[BEGIN]

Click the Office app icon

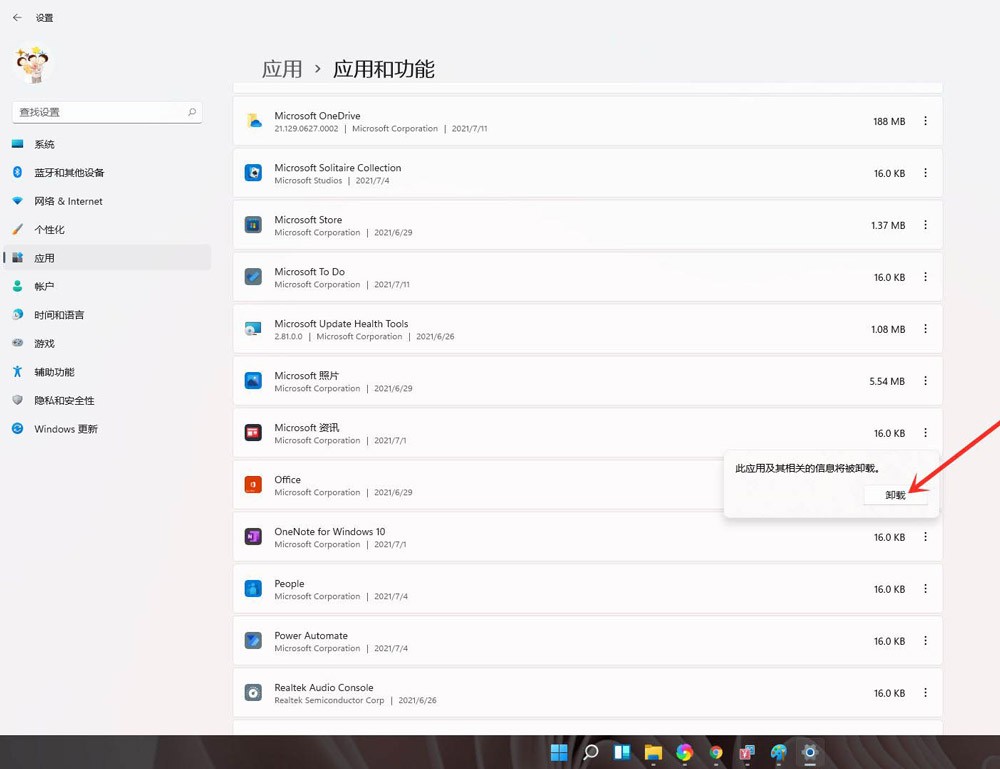tap(254, 485)
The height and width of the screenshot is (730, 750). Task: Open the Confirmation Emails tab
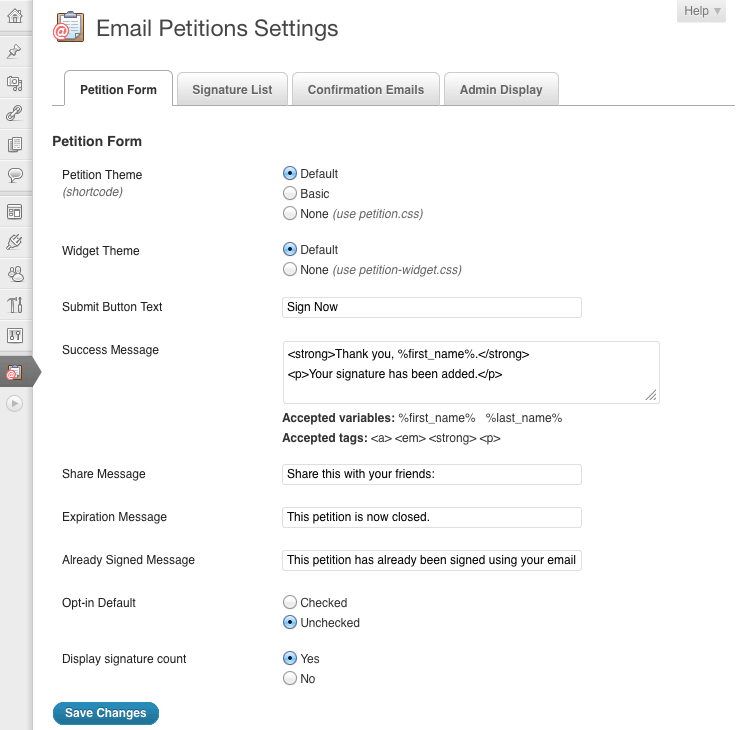[x=366, y=89]

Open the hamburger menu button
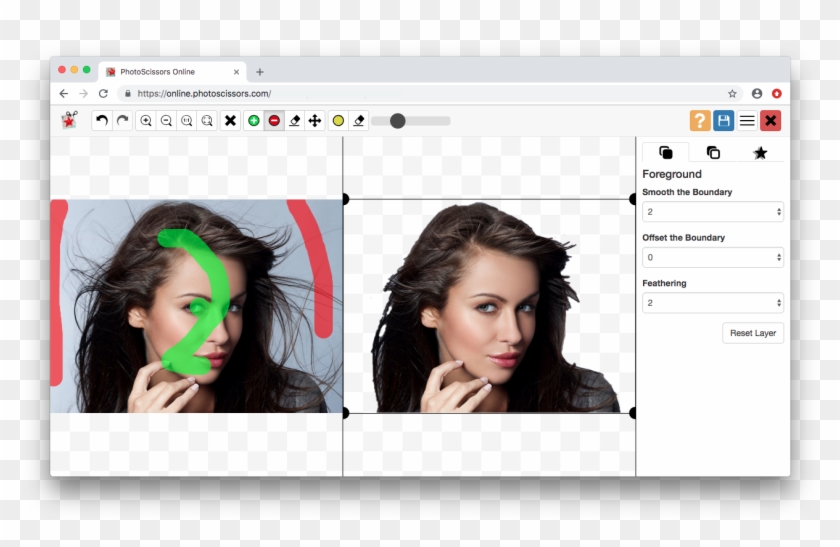pyautogui.click(x=747, y=121)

[END]

Copy out every line of text in the entries above verbatim, omitting the pictures.

Correct response.
Click the Office app icon

tap(254, 485)
The height and width of the screenshot is (730, 750). Task: Open the Confirmation Emails tab
[x=366, y=89]

Open the hamburger menu button
pyautogui.click(x=747, y=121)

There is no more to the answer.